Exercise tasks >>
- 1) In the post about preparing donors, how many years did the Vice President of University Relations say she had been doing this work?
- 2) From the post about preparing donors, reproduce word for word the stretch from "This post was" through "built over time.".

People and vendors in our sector talk a lot about identifying donors, but getting them ready to meet with you is a different story.
The problem is that most donors simply aren’t ready to talk to you yet.
This post was inspired by a horrible meeting.
Last week, I met with the Vice President of University Relations at one of the biggest schools in the country. During our chat, I told her I believed that most major gifts fundraising operational leaders tell their gift officers to move their relationships with potential donors forward too quickly. They are supplied with with ‘identified’ major and planned gift prospect leads and essentially told, ‘Go get ’em!”
Instead, I recommended a warming up period. I explained that these folks need to be cultivated (warmed-up) before outreach because, while they might trust your institution or organization, their trust in an individual gift officer will be almost entirely absent at first. Trust in an individual fundraiser must be earned and built over time.
I continued saying, “Just because a gift officer works for a particular cause doesn’t mean that they’ve earned the right to engage with a prospect more deeply. And earning that right takes time and is based on what the prospect feels the gift officer can do for them. It’s all about what value the prospect perceives the gift officer can provide to them.”
My statements were met with a grimace and the following response: “That’s not what we train fundraisers to do. We train them to reach out to prospects as soon as they’re identified.”
“This meeting isn’t gonna’ go well,” I thought to myself silently.
Then she said, “You know… I’ve been doing this for 30 years.”
“Hmm. Just because you’ve been doing things for decades doesn’t mean you’re doing them correctly,” I mused (again silently).
I wondered if she had ever donated a significant amount of money because, in my experience, as a donor, when fundraisers move too fast they make supporters very uncomfortable. No one likes receiving cold calls (and no one enjoys making them).
You can avoid discomfort on both sides if you segment your data as follows:
- Identified supporters – These folks have been found to meet certain (mostly quantitative) requirements according to basic engagement and giving metrics (or wealth screening and predictive modeling)
- Preliminarily qualified supporters – If you don’t have budget for wealth screening or other forms of prospect identification, you can easily skip that expense and pre-qualify your major and planned giving prospects/donors using a donor survey (of course, I built the only donor survey platform that really gets the job done for people like you). Using that tool you’ll capture each donor’s interests, passions and a lot more. Then you can use that information in the next stage below.

Raw records >>

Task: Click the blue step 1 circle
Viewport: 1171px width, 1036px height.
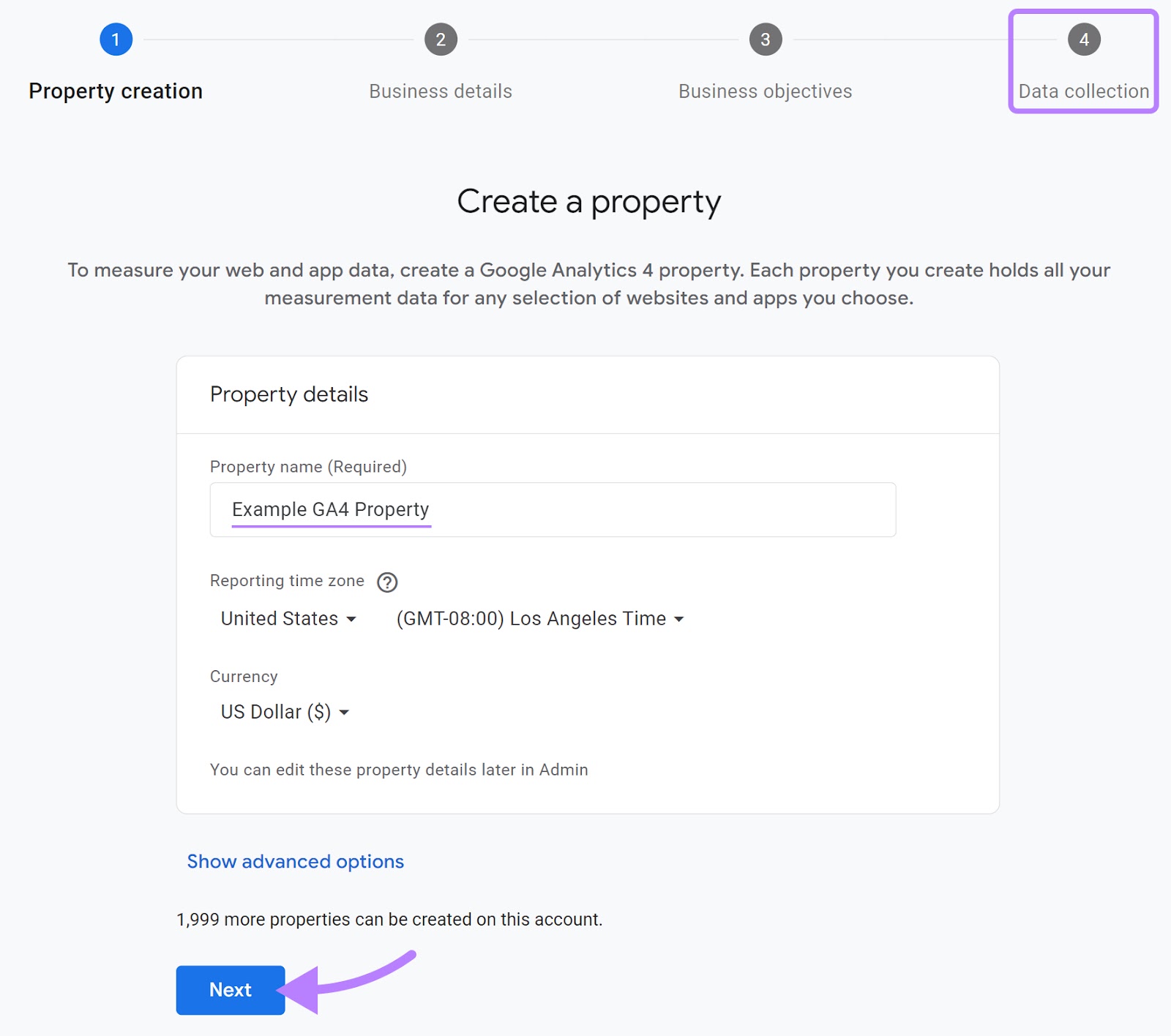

...

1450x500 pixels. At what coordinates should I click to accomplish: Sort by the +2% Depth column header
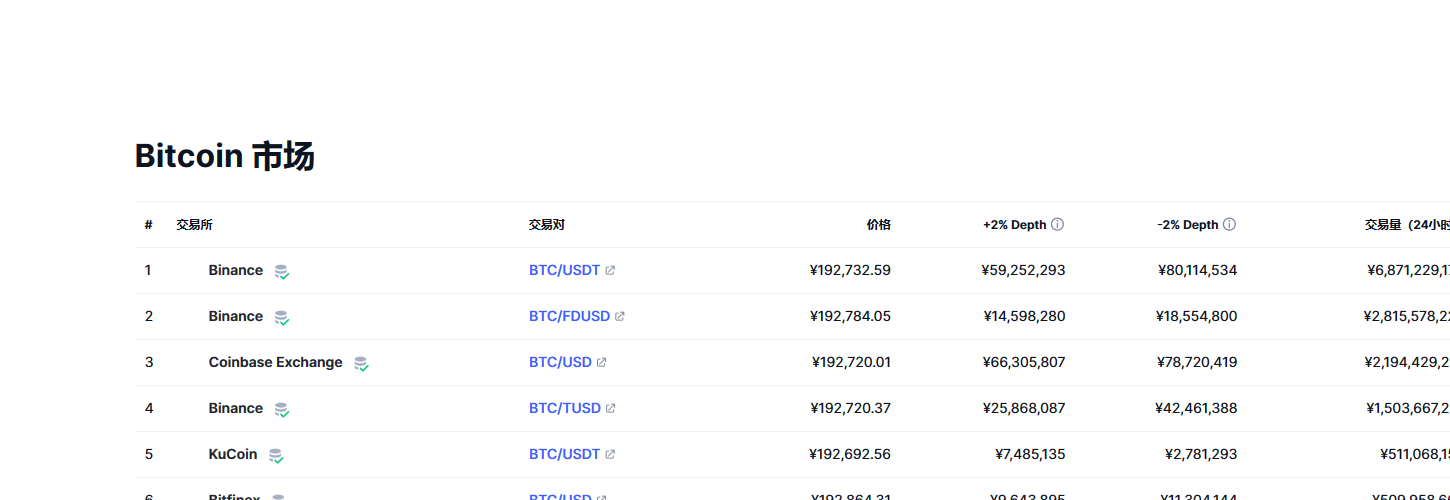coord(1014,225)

In response >>
- 1) 30 years.

- 2)
This post was inspired by a horrible meeting.
Last week, I met with the Vice President of University Relations at one of the biggest schools in the country. During our chat, I told her I believed that most major gifts fundraising operational leaders tell their gift officers to move their relationships with potential donors forward too quickly. They are supplied with with ‘identified’ major and planned gift prospect leads and essentially told, ‘Go get ’em!”
Instead, I recommended a warming up period. I explained that these folks need to be cultivated (warmed-up) before outreach because, while they might trust your institution or organization, their trust in an individual gift officer will be almost entirely absent at first. Trust in an individual fundraiser must be earned and built over time.